Oh, one particular joy with this new piece of kit is that it’s a convertible HP Envy, which means I can fold the screen back and the machine turns into a tablet – it has even come with a stylus pen that I had to charge up earlier.
It felt rather rude not to test this and take advantage of the form factor, so I scribbled a little something earlier – the WIP version can be seen in the Instagram feed on this page, but the final version is here in all it’s dubious glory. Cheery old geezer with possibly a wand of some description, and the world’s bushiest eyebrows.
I’ve even updated Scrivener and transferred all my files over and it takes less than an ice age to open the app and documents now – so I’ll restart editing the short stories to get back into the swing of things – again, a good distraction.
I was tempted to have another crack at Nanowrimo this year but launching myself at the intensity of that straight from nothing would be setting myself up to fail – so short stories it is. I really need to get back into the habit of writing longer pieces than these blog posts on a regular basis. Trying that while also battling the black dog wouldn’t be a kindness, so while I don’t have a deadline I can move at a slower pace.
As the saying goes: what’s the worst that could happen?
It’s something of a trope to call queer gatherings and especially polyamorous groupings as a Found Family and its a concept that appeals to me, even if I have no intention or desire to replace the perfectly wonderful and odd family I was born into. I’m lucky in that respect as I haven’t suffered the rejections so many other queer people have experienced, and so my Found Family is an addition to my life, not an alternative.

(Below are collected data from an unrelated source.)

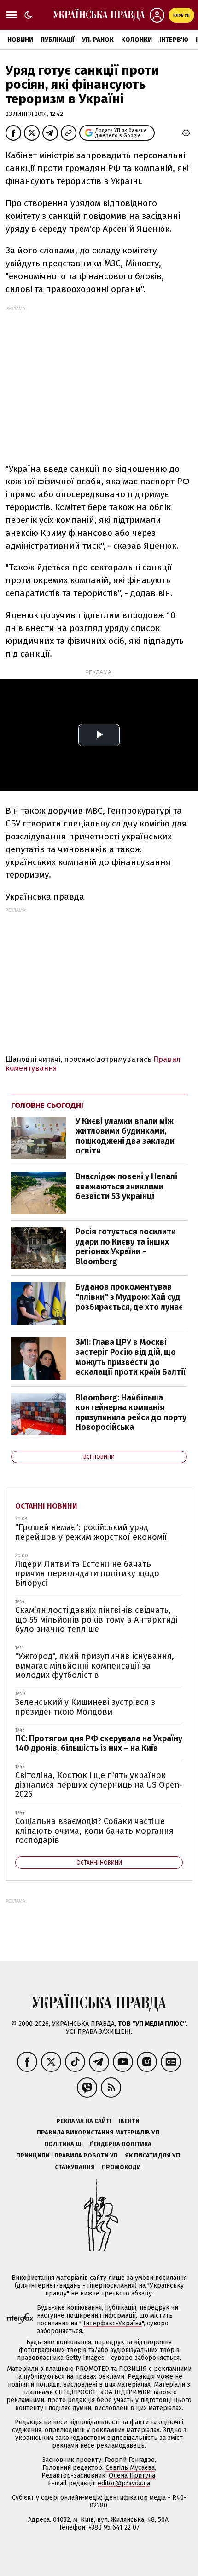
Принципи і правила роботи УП (67, 2155)
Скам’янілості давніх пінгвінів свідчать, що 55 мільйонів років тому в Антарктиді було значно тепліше (96, 1619)
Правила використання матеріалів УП (98, 2132)
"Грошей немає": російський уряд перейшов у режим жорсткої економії (91, 1532)
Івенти (129, 2120)
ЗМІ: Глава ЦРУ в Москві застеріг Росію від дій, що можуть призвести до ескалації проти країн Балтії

At the same time it still came as a surprise yesterday to be called Dad by the cub – not in a casual slip of the tongue way, but as a deliberate statement while we were discussing our Christmas plans for this year:
We will be going up to visit my parents and taking over the spare bungalow in the process. The thought of having five adults around was a bit daunting for the cub until we told him there were two houses side by side and it was while we explored that with him that he explicitly acknowledged that he saw Lady M and I as parents alongside his dad: that he sees Lady M as mum and myself as a dad.
And then he asked, with the perfect timing of a child, if he could have ice cream for dessert.
I’m still processing it, having dropped him off to school this morning. It’s one thing to have that warm affection for a child grow into a fierce, if sometimes exasperated, love – and still quite another to hear it returned, expressed, and said outright by that child. I think I lost sight that I wasn’t the only person recognising and building a found family in this new unit.